▶ **Aim of the exercise**
In the text about the abolition of Costa Rica's army, on what date was the Constitution enacted?

▶ **Extract**
★ ★ ★

Costa Rica's army was abolished soon after the end of the 1948 civil war by decision of the Constituent Assembly and the enactment of the Constitution on 31 October 1949. Costa Rica's Army headquarters, the Cuartel Bellavista in the capital San José, is transferred to the University of Costa Rica and is where currently Museo Nacional de Costa Rica is located.

Although several figures have claimed authorship of the idea, generally the victorious caudillo of the war José Figueres Ferrer is credited for its abolishing. Whilst some critics point his motivations more as an effort to avoid an impending coup (and indeed Costa Rica hasn't had a coup since 1949, something unusual for the region), others reasons have been signaled including the fact that the army at the time was primarily composed of foreign mercenaries from the Caribbean Legion or that it was obsolete and an unnecessary use of resources that were redirected on education and healthcare.

Despite this, Costa Ricans in general show pride for this event and the country has a very rooted pacifist and anti-militarist culture.

==Criticism==

Criticism about the issue are split generally into two camps. On one side critics mostly on the left of the spectrum question the effectiveness of the measure and believe that Costa Rica's abolition of the army was in name only, and that Costa Rica still in effect has a pseudo-military in the Public Forces, which they claim are used both for internal repression, and also for both domestic and international US-led military operations.

The opposite criticism come mostly from far-right circles who question the decision of not having an army and advocate for its re-installment.

★ ★ ★

▶ **Information supplied**
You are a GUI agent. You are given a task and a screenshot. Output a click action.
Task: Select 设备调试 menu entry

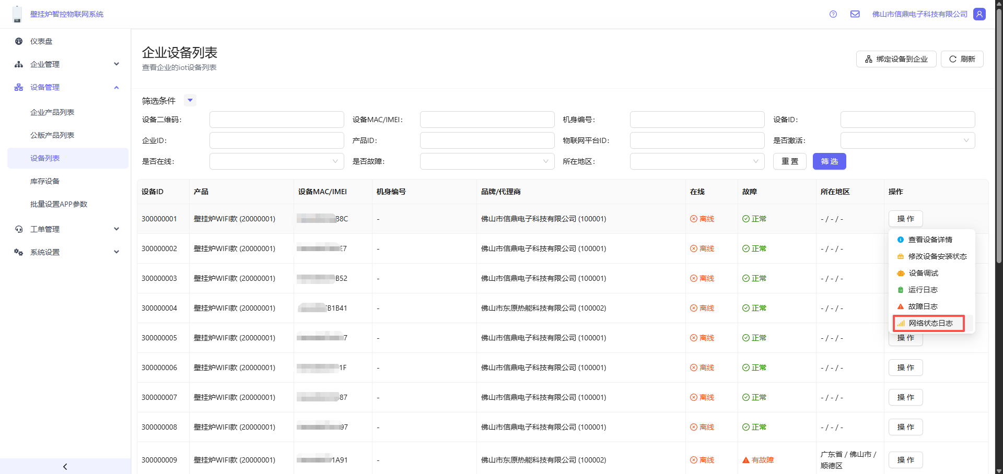923,273
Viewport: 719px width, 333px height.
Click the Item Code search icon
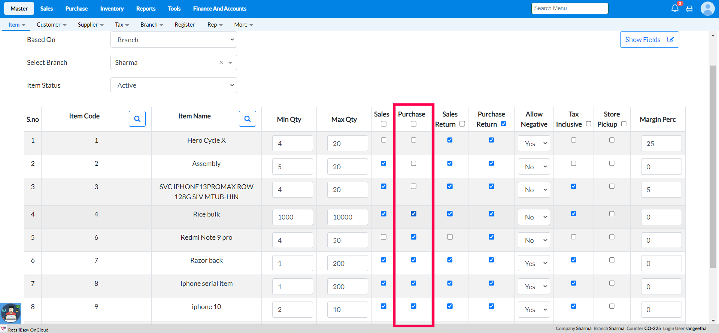click(x=137, y=119)
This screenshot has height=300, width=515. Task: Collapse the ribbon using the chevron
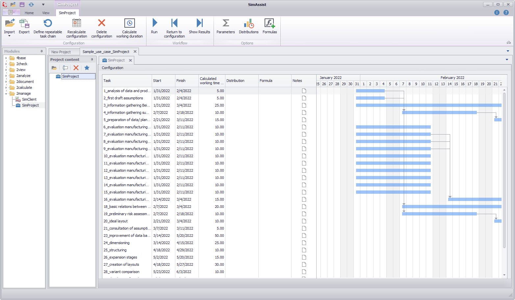click(x=508, y=42)
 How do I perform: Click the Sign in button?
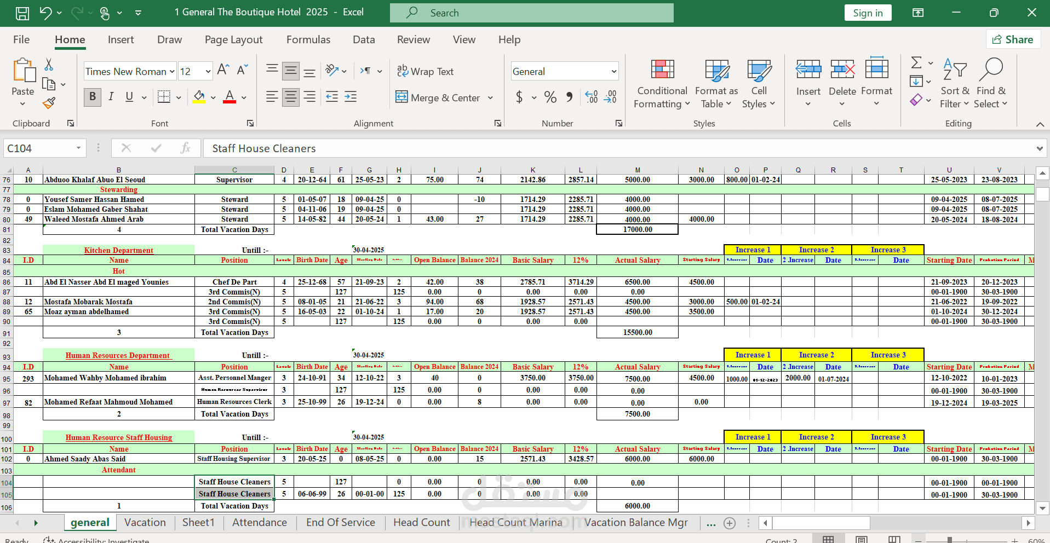click(x=868, y=13)
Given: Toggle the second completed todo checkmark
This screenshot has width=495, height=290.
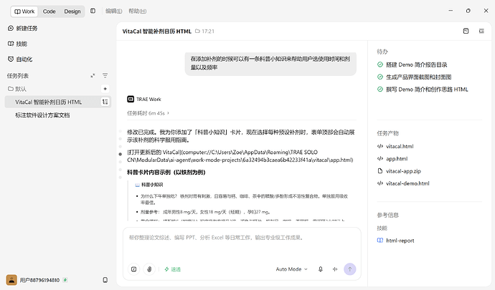Looking at the screenshot, I should [x=380, y=77].
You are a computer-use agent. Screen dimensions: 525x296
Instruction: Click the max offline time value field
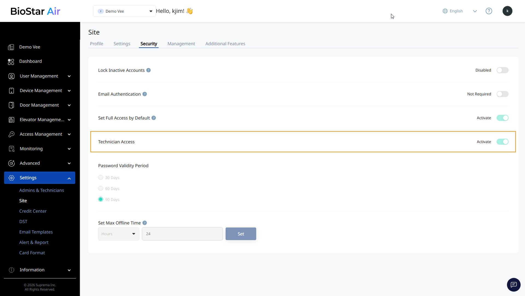pos(182,234)
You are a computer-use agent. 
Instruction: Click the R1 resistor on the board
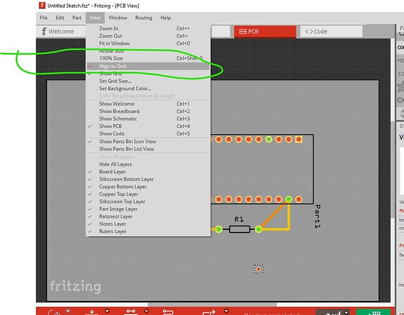(x=238, y=229)
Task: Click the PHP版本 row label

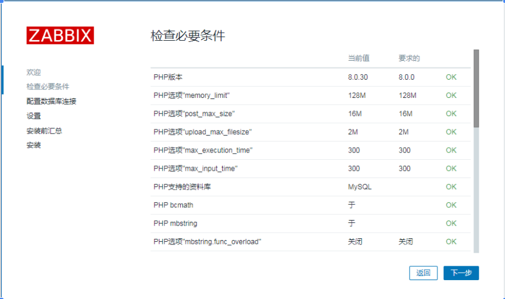Action: 168,77
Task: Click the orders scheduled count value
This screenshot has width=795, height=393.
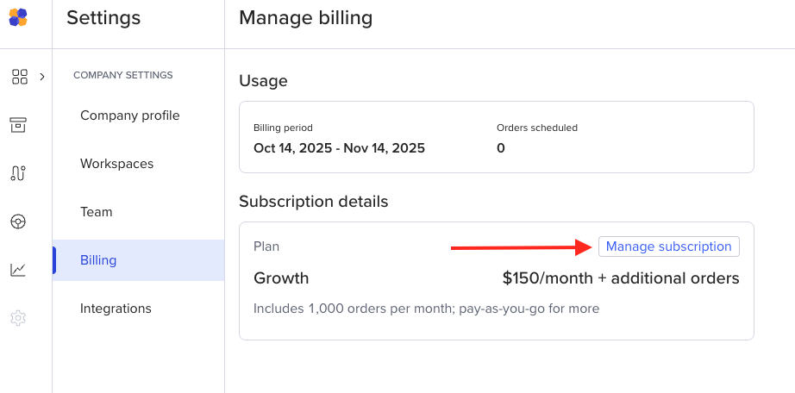Action: 501,148
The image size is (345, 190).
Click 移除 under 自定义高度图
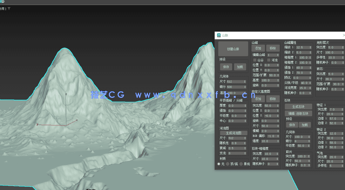[x=272, y=99]
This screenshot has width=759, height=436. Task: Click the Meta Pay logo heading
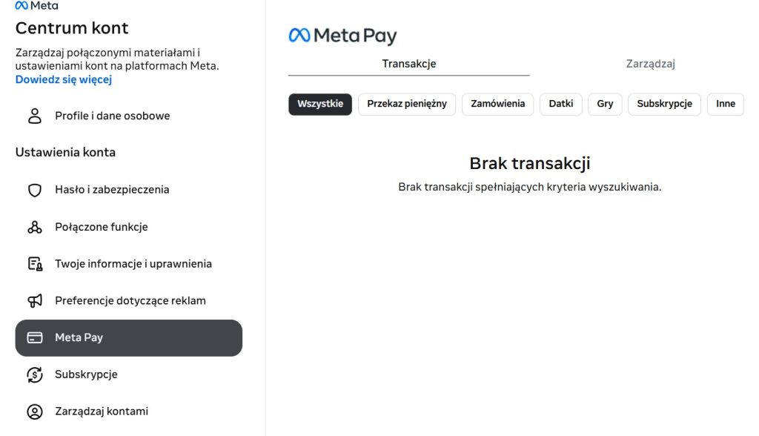[x=342, y=36]
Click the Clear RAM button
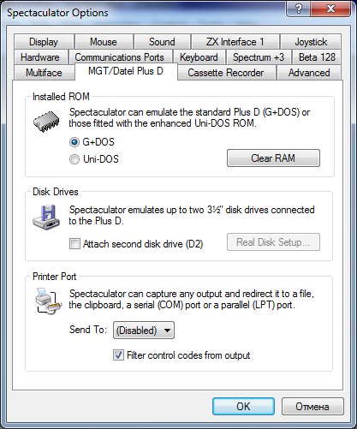The height and width of the screenshot is (429, 357). pos(273,158)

★ ★ ★

▶ **Answer box**
31 October 1949